Here's a side-by-side comparison of features between Fade In, Final Draft 8, Celtx, and Adobe Story. Some of Fade In's features are: WYSIWYG editing, Full Unicode Support, the ability to Modify script styles, custom formatting, text highlighting, line length adjustment, more and continued, revision page colors, scene number locking and many more. Besides the traditional screenplay format, there is the option to write a stageplay, half-hour sitcom, or one-hour drama. Additional formats, such as Cole and Haag, Warner Bros., and others such as A/V, radio and even a graphic novel template can be downloaded from the site.

Compared to Final Draft and Celtx

That being said, Fade In doesn't have the numerous pre-production elements native to applications like Final Draft and Celtx. In Fade In, it is possible to create index cards (they are generated automatically based on the number of sluglines, but you can't add more, for instance to create a board with your scenes before writing them.) They're also monochromatic and not as detailed as the color-coded options in Final Draft, where specific production elements can be marked and organized. And Celtx, a free application (with the option of a $14.95 add-on), features a number of ways to nest projects and notes within projects, allowing for a sort of online file cabinet; it also has a plethora of elements like storyboards that can be cross-referenced , though for it to work as a production workflow tool, the entire production has to be using Celtx (which won't export to Final Draft or Movie Magic, the two industry standards.)  There are workarounds for exporting Celtx, but they involve exporting the file as either text or HTML, then importing to your application of choice and going through all the headaches of reformatting that usually entails, especially with Final Draft.

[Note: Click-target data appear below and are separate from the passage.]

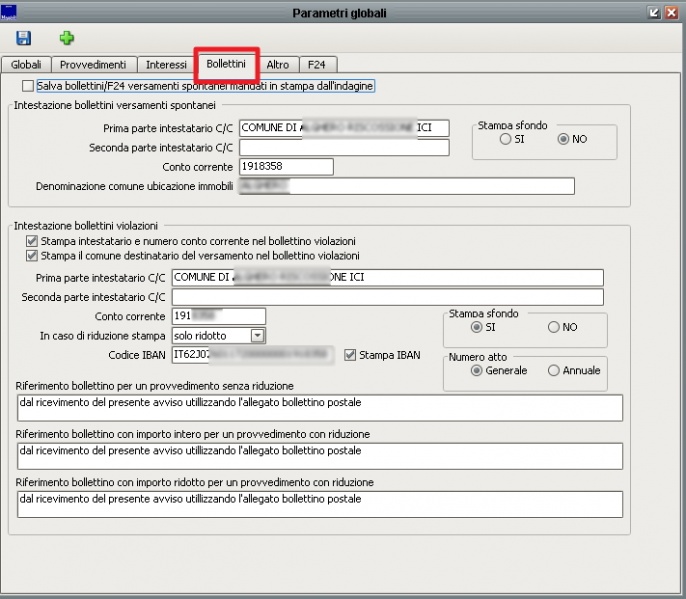The height and width of the screenshot is (599, 686).
Task: Select NO for violazioni Stampa sfondo
Action: coord(554,327)
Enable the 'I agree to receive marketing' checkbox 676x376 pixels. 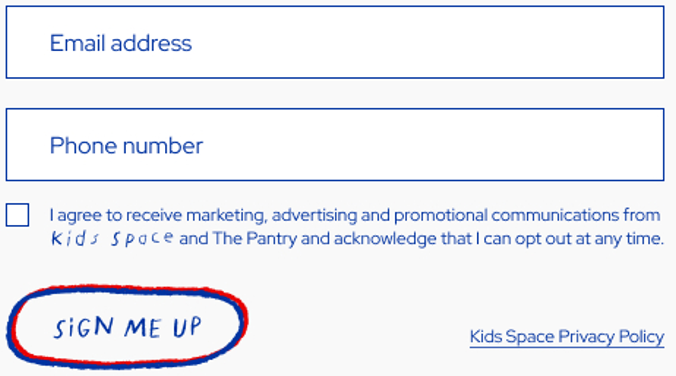pos(17,215)
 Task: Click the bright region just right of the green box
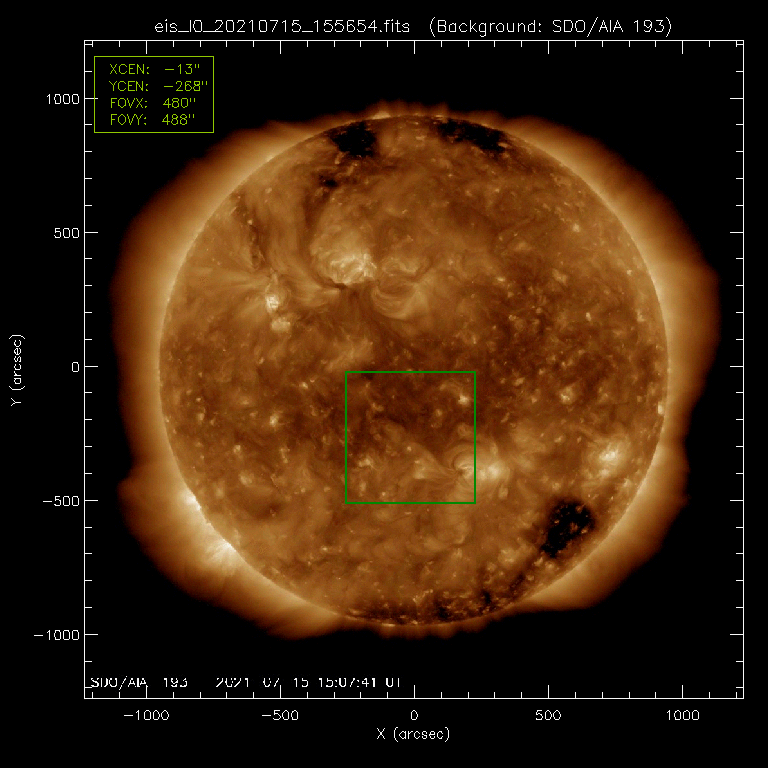pyautogui.click(x=493, y=469)
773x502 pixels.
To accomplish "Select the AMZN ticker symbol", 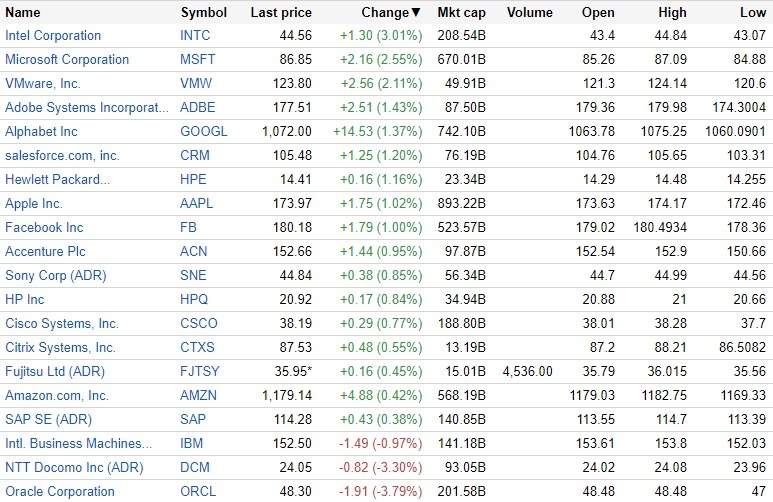I will coord(199,396).
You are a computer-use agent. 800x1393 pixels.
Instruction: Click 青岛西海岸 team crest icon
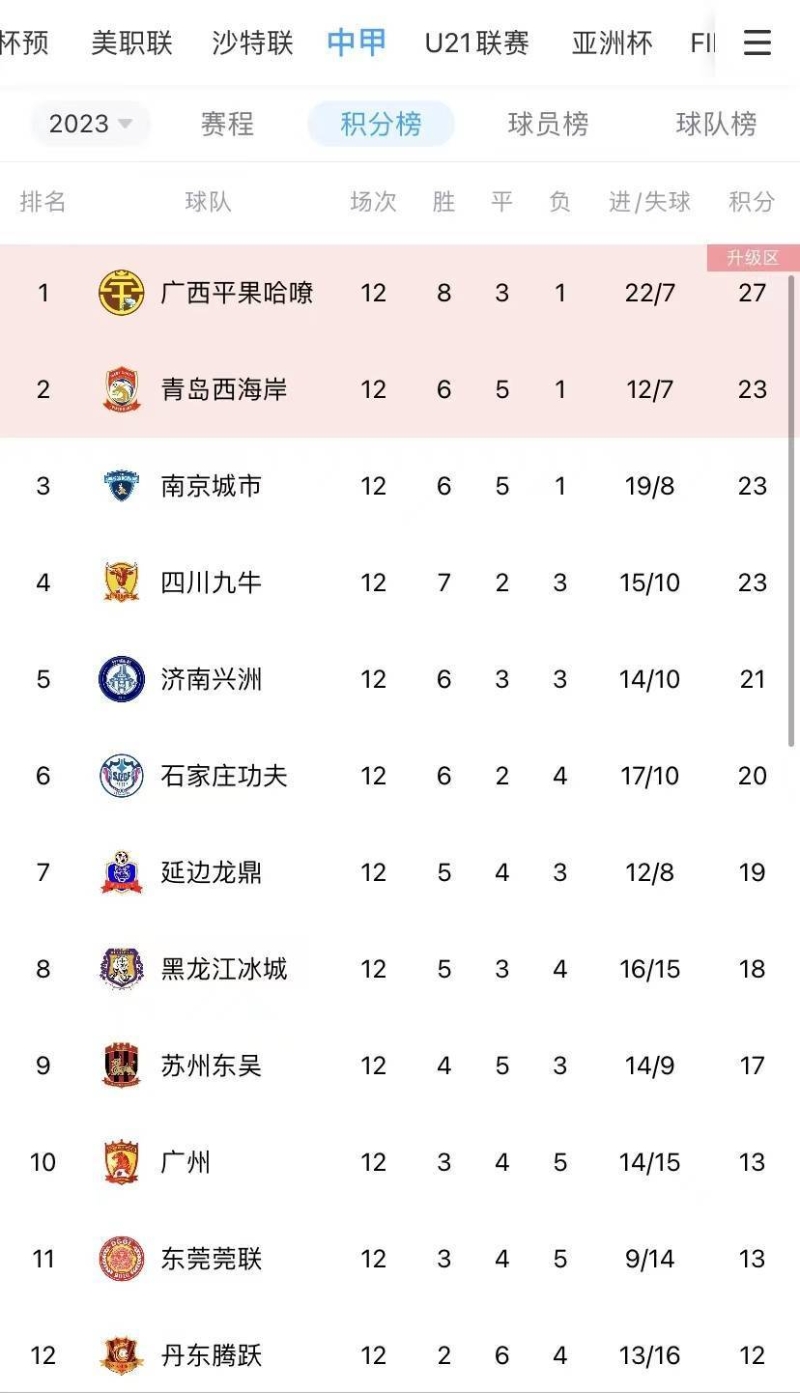[x=121, y=389]
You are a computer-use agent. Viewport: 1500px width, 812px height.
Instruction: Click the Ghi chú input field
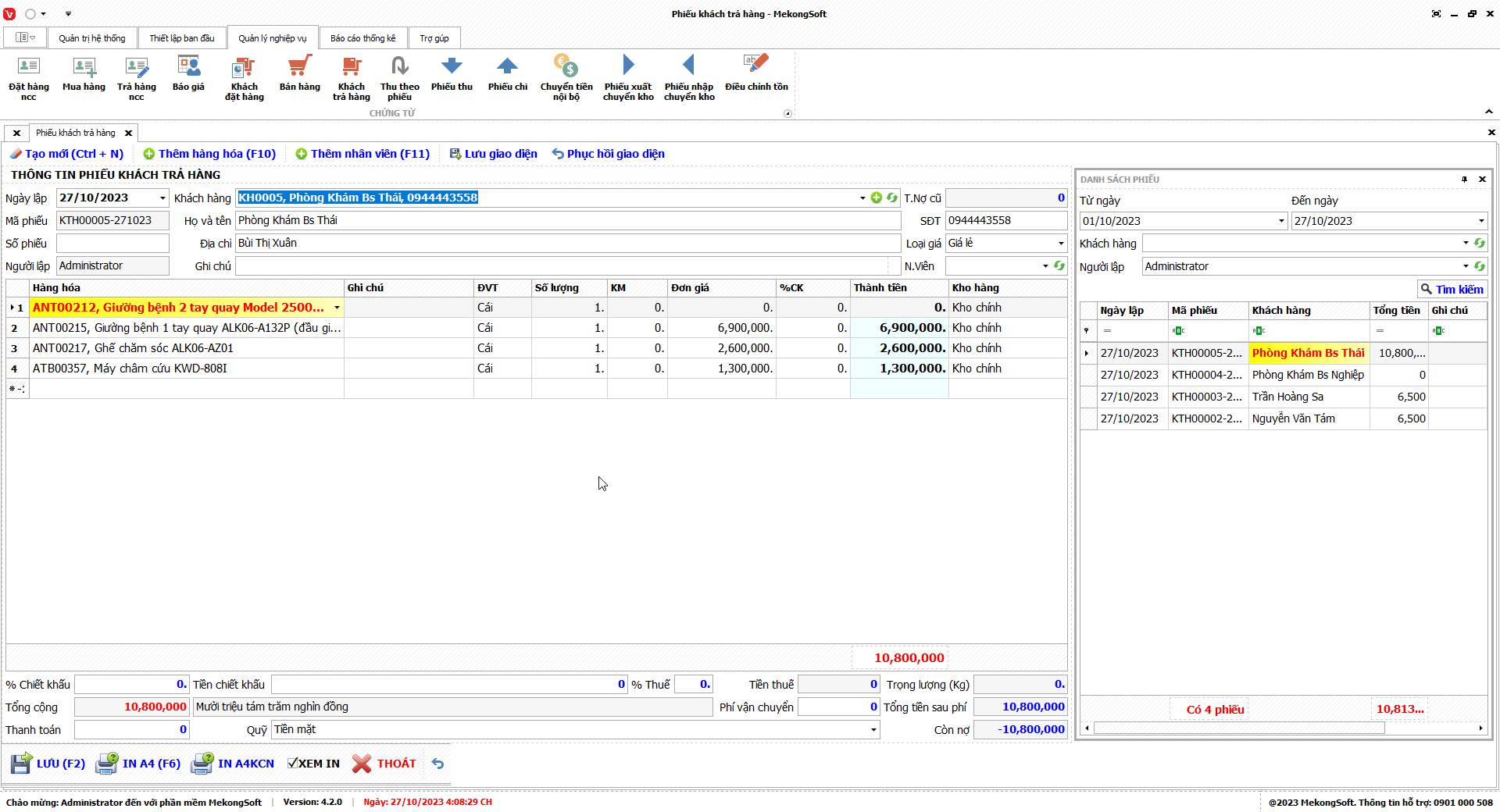[562, 266]
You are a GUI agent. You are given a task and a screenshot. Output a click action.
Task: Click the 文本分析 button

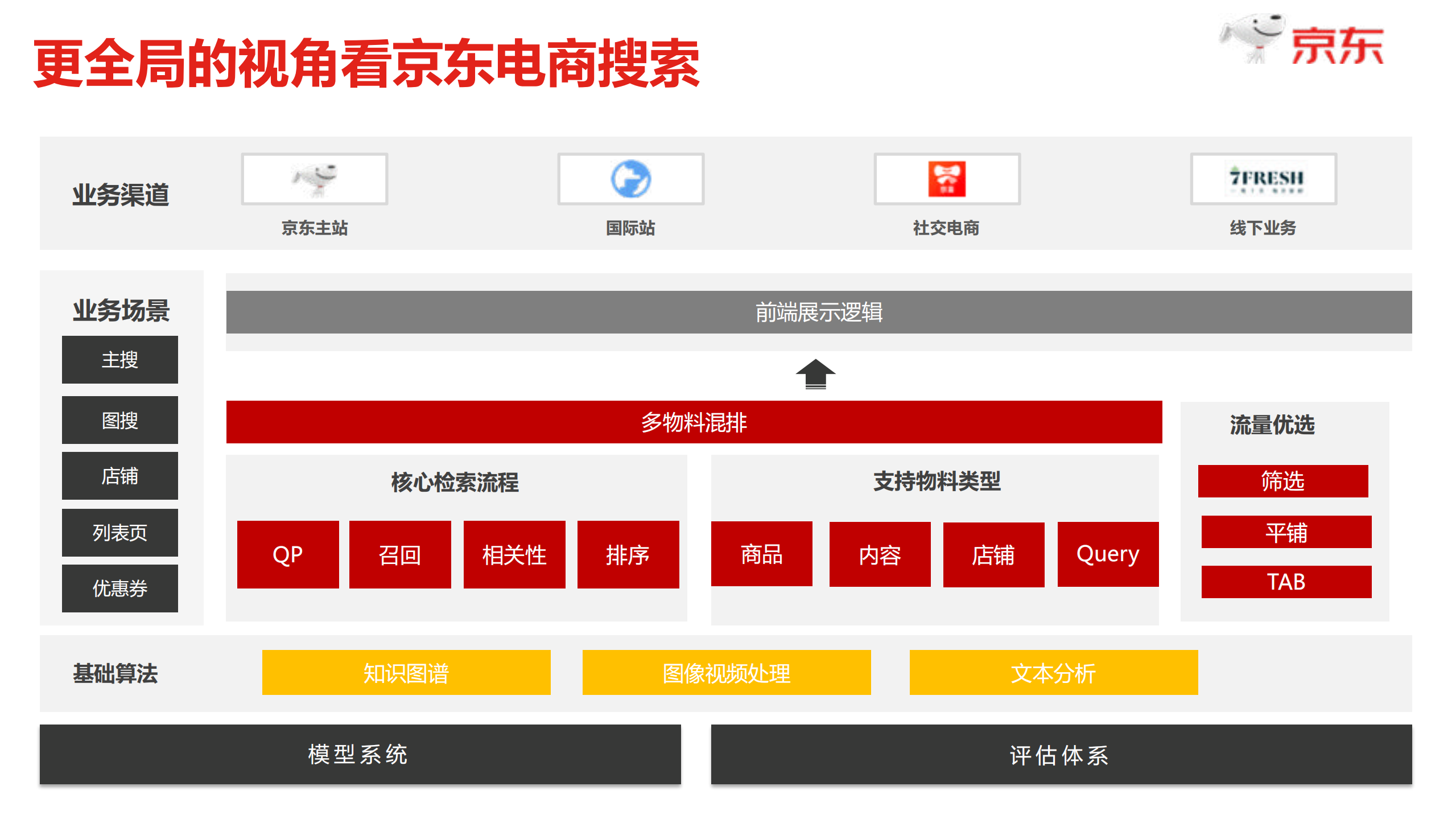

With regard to import/export options, Fade In can import Final Draft and Celtx files (though it can't export Celtx files). Final Draft can import text files, RTF files, and FCF (file converter files), and it can export to text, rich text, other Final Draft versions, and send production information to Avid and Movie Magic. Celtx can only import or export text or HTML files.

Children's Hostpial

Fade In uses the traditional keyboard shortcuts (e.g., on a Mac, ⌘1 for a slugline, ⌘2 for action, etc.) so it's not confusing to get started. Fans of Fade In include The Hangover 2 and 3 screenwriter Craig Mazin and Children's Hospital writer and comedian Rob Corddry, who jokingly referred to it as, "Final Draft without the suck."

Final Thoughts

Writing with Fade In is a pleasure. Its clean, two-color, three-panel interface and speed make it a lean greyhound of an application, perfect for writing. If you want to get much more complicated, or have other production needs, then Final Draft, Celtx, or Movie Magic are probably for you. But Fade In is a great writer's program. I frequently use Write Room for writing fiction, and I would say that Fade In is its screenwriting counterpart in terms of ease-of-use, design, and functionality. It does one thing, but it does it very well. 

For those on a budget or who find themselves dissatisfied with Final Draft, or simply want a clean, writing-based screenwriting application, Fade In is a great, economical alternative that can do almost everything the big boys can, and can export to Final Draft (something Celtx can't do). Movie Magic is still the standard for production planning, but as far as a writing program goes, Fade In is a solid application for a reasonable price.

What's your experience been with screenwriting software?  Have you tried Fade In? Would you be willing to? Or are you a holdover who still writes on a typewriter, or (gasp) by longhand?